This dish is somewhat mild intentionally because my parents were coming for dinner. Since they are definitely meat and potatoes people I know there is only so much intense veggie flavor I can push on them. However if you wanted to add a few kale leaves to the pesto I think that would be great and would add to the flavor as well as nutrition.

Everyone (vegans and omnis) enjoyed this dish today. I suppose you would say it was another success. Not on the same level as using salsa for salad dressing, but a success none the less. ;-)  Anytime they eat my food and don't reach for the salt shaker or olive oil I am quite happy.

Quick Question:

Laura just bought a Saladacco and is looking for tips on how to make it easier to use. Any of you that have that particular brand of spiralizer please let us know if there are any tips or tricks you have found using it. Thanks so much!

Unrelated notes:

Poor Dan has been sequestered in his home office most of the weekend. He has come out periodically to eat or get fresh juice but mostly he has had his nose to the grindstone all weekend. I really wish he would rest a little but I know letting things get further behind would stress him out more so I am trying to understand and not fuss. *sigh* You have no idea how hard this is for me.

With my hubby working I have had the weekend to myself.

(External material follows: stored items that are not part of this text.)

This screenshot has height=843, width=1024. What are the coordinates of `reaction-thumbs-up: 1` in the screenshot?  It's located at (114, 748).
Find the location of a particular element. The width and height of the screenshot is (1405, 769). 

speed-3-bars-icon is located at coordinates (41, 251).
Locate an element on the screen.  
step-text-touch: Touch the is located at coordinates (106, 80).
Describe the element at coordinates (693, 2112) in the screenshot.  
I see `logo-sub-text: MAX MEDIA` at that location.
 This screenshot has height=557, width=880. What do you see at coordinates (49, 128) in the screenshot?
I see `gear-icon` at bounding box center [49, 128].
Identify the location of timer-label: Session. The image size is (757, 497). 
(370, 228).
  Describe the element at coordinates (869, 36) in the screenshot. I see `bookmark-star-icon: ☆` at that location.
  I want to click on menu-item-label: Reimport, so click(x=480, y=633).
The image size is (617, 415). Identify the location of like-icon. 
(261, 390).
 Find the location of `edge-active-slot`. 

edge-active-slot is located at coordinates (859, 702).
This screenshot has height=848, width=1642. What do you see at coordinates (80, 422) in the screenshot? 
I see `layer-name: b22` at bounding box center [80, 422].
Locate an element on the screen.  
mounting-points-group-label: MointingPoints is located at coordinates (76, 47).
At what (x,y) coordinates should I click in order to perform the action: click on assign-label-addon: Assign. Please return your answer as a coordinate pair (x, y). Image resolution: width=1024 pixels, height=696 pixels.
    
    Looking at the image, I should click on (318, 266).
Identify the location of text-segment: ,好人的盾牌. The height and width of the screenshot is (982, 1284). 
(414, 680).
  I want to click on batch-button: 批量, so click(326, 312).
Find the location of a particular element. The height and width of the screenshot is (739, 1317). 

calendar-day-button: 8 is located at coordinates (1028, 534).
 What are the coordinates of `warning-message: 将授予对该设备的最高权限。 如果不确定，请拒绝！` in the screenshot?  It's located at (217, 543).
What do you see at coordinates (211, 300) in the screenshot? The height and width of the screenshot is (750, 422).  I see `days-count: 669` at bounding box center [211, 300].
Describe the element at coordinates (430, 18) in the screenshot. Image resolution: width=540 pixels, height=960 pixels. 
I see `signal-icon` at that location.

I have taken the time to do a few things around the house that I normally wouldn’t get to on the weekend. Hopefully that will make Monday more laidback so that I can watch a few things on the tube. I have a few health related DVDs I want to get to soon. Shocking, right?

I need get going for now. I will talk to you all again soon. Enjoy what is left of your weekend.


  1. I MUST get more zucchini. I have really been wanting zucchini pasta.... Thanks for the reminder. This looks so good.

  2. Heather,

    We are up to our eye balls in zucchini at the moment. But I am not complaining I really love using it in place of pasta.

    talk to you later,

  3. Zucchini pesto pasta, one of my favorites. I have three zucchini in my fridge just waiting to be turned into noodles ;)

  4. Carissa,

    Pesto and pasta is a classic combination. ;-) Since you have zucchini in the frig can't wait to see what you make with yours.


  5. I love the idea of watercress pesto...I'll have to try it soon. I'm sure it's delicious. That zucchini pasta looks so toothsome and satisfying. Looks like you're having a yummy weekend!

  6. Rose,

    I love any flavor pesto, but you know that by now. ;-) Watercress makes a great pesto because of its flavor and nutritional value. I forgot to mention but I added the pumpkin seeds for the zinc, since most of us are deficient.

    Today I have a really good recipe to post that I made last night. It is definitely a man friendly recipe but one you don't mind if they eat.